3. Penutupan Aurikel atrium Kiri
Aurikel atrium kiri merupakan tempat utama terbentuknya thrombus yang bila
lepas dapat menyebabkan stroke iskemik pada FA. Angka stroke yang rendah didapatkan
pada pasien yang dilakukan pemotongan AAK pada saat operasi jantung.

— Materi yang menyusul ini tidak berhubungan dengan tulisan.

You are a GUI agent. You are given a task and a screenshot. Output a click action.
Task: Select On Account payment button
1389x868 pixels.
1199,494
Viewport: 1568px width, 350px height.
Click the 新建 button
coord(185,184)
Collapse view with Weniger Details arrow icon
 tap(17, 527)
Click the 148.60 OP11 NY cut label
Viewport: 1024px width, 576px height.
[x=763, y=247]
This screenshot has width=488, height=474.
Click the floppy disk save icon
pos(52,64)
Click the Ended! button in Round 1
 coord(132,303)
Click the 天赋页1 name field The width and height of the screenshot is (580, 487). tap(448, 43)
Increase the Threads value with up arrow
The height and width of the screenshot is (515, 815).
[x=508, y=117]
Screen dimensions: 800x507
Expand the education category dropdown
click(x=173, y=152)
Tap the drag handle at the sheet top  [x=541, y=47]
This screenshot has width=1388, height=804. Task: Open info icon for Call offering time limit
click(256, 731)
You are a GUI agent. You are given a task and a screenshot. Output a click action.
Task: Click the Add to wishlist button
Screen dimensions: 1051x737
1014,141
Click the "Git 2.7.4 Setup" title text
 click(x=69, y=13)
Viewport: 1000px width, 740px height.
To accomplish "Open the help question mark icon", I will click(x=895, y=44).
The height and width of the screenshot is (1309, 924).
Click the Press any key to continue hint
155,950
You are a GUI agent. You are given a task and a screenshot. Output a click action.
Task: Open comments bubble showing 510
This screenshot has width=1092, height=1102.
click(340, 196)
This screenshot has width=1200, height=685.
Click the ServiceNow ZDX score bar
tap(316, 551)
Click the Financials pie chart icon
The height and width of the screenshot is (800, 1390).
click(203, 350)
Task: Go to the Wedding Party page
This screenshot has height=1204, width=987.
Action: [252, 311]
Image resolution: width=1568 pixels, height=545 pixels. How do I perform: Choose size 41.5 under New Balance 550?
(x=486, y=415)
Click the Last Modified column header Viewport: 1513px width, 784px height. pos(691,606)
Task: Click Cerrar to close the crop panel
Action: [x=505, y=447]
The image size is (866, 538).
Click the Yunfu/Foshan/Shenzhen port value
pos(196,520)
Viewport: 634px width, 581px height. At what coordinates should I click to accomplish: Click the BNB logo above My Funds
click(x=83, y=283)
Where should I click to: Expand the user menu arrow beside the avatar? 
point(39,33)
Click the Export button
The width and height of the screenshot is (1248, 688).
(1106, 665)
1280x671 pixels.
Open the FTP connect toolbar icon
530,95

Saat ini ada dua jenis penutupan AAK yang dapat digunakan yaitu WATCHMAN
dan Amplatzer Cardia Plug. Pasien yang dipasang WATCHMAN diberikan juga warfarin
selama 45 hari pascaprosedur kemudian dilanjutkan dengan dual antiplatelet selama 6
bulan, lalu aspirin sebagai terapi jangka panjang.
1. Tromboemboli
Risiko seseorang untuk mengalamin komplikasi tergantung pada faktor
risiko kardiovaskular yang menyertai dan usia pasien. Trombus yang
terbentuk pada FA biasanya terletak di struktur tambahan yang terdapat di
atrium kiri ( left atrial appendage ). Selain terjadinya koagulasi dan stasis
darah di dalam LAA, terjadinya perubahan endothelial pro-trombogenik
sangat penting dalam perkembangan trommbi di atrium. Trias Virchow
akan terpenuhi dalam terjadinya trombi atrium pada FA
BAB III
KESIMPULAN
Di Amerika Serikat diperkirakan terdapat 2,2 juta pasien FA dan setiap tahun ditemukan
160.000 kasus baru. Pada populasi umum prevalensi FA terdapat + 1-2% dan meningkat dengan
bertambahnya umur. Pada umur di bawah 50 tahun prevalensi FA kurang dari 1 % dan
meningkat menjadi lebih dari 9% pada usia 80 tahun. Lebih banyak dijumpai pada laki-laki
dibandingkan wanita, walaupun terdapat kepustakaan yang mengatakan tidak terdapat perbedaan
jenis kelamin.
Fibrilasi atrial dapat simptomatik dapat pula asimptomatik. Pada 10%-25% penderita
diagnosis FA ditemukan tanpa gejala atau didiagnosis setelah terjadi komplikasi. Gejala FA
tergantung dari kecepatan laju irama ventrikel, lamanya FA, penyakit yang mendasari. FA adalah
mengembalikan ke irama sinus, mengontrol laju irama ventrikel dan pencegahan komplikasi
tromboemboli. Pada pasien yang masih dapat dikembalikan ke irama sinus perlu segera
dilakukan konversi, sedangkan pada FA permanen sedikit sekali kemungkinan atau tidak
mungkin dikembalikan ke irama sinus.